Given that levels
should be shared, I created a slightly sanitized version of your code, removing the unnecessary @everywhere
s. Also, in the interest of time when iterating on the code, I measure at n_iter = 1000
and compile at n_iter = 1
, and I rewrote the main
invocation such that I can control threads vs. procs using the Julia launch configuration. Finally, I’m calling GC.gc()
before every timing such that they always start from a blank slate (though this probably doesn’t matter at these time scales). This version is my baseline for further improvements. EDIT: I also removed the RemoteChannel
, as it wasn’t necessary.
santized.jl
using Distributed
@everywhere const THRESHOLD = 0.1
@everywhere function ensemble_and_threshold!(thresholded::Vector{Bool}, levels::Matrix{Float64}, weights::Vector{Float64})

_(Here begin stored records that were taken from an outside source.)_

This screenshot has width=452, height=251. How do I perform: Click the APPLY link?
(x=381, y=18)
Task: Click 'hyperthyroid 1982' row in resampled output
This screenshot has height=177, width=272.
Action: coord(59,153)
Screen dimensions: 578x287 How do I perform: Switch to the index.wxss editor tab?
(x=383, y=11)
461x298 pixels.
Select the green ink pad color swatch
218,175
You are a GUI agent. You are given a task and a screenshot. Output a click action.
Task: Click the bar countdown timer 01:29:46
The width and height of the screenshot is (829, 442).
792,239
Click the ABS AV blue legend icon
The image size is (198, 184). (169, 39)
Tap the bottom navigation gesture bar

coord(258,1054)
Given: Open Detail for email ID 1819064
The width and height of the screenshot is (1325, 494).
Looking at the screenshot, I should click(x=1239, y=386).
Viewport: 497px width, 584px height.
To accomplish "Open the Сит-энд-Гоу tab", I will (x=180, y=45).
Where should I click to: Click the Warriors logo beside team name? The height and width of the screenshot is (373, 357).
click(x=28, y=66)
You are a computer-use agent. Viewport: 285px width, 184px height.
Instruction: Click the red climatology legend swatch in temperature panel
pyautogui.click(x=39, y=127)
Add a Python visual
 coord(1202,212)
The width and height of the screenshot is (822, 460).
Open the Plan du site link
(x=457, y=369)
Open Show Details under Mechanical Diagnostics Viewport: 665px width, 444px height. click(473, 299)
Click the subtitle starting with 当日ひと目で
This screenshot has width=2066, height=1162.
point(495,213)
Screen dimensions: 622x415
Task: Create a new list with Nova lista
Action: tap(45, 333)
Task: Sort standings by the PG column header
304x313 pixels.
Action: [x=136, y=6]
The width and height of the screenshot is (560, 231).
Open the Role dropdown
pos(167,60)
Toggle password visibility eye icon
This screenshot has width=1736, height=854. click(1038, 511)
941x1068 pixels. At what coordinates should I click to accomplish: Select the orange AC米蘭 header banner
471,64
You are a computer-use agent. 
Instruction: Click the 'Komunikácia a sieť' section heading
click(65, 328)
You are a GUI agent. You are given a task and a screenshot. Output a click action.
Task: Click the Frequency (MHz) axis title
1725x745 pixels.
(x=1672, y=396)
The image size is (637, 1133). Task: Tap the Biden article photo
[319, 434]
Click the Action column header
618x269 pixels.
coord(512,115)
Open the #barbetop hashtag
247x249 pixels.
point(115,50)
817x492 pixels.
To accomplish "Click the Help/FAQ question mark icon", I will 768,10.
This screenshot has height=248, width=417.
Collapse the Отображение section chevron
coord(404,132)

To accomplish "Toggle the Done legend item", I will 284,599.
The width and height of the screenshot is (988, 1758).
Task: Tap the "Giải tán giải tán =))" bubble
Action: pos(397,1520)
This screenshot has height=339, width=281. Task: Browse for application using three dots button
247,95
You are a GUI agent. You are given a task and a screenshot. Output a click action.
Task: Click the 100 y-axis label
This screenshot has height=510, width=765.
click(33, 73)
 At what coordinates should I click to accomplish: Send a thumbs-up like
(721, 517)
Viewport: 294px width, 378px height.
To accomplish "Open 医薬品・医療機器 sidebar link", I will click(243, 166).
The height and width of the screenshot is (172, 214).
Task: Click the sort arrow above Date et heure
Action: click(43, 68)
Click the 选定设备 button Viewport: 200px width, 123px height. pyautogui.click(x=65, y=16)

for i in 1:size(levels)[2]
s = sum(levels[j, i] * weights[j] for j in eachindex(weights))
thresholded[i] = s > THRESHOLD
end
# thresholded .= transpose(sum(levels .* weights, dims=1) .> THRESHOLD )
end
@everywhere function inner(weights::Vector{Float64}, levels::Matrix{Float64})::Float64
thresholded = Vector{Bool}(undef, size(levels)[2])
ensemble_and_threshold!(thresholded, levels, weights)
s1 = 0.0
s2 = 0.0
np = length(weights)
for p in 1:np
m200p = @view levels[p, :]
p200p = levels[p, thresholded]
s1 += sum(m200p)
s2 += sum(p200p)
end
return s2 / s1
end
@everywhere function outer(count::Int, levels::Matrix{Float64})::Float64
best = Inf
for _ in 1:count
weights = rand(4)
r = inner(weights, levels)
best = min(best, r)
end
return best
end
function main_procs(n_runs, n_iter)
N = 500000
np = 4
levels = rand(np, N)
doit(_) = outer(n_iter, levels)
results = pmap(doit, 1:n_runs)
# Use results so that it is not optimised out
println(devnull, results[end])
end
function main_threads(n_runs, n_iter)
N = 500000
np = 4
levels = rand(np, N)
results = Vector{Float64}(undef, n_runs)
Threads.@threads for i in 1:n_runs
results[i] = outer(n_iter, levels)
end
# Use results so that it is not optimised out
println(devnull, results[end])
end
function main(n_iter)
f, n_runs_max = if nprocs() == 1
main_threads, Threads.nthreads()
elseif Threads.nthreads() == 1
main_procs, nworkers()
else
error("Combined multithreading and multiprocessing not supported")
end
f(n_runs_max, 1) # Compile on all workers
for n_runs in Iterators.flatten((1:4, 5:5:25))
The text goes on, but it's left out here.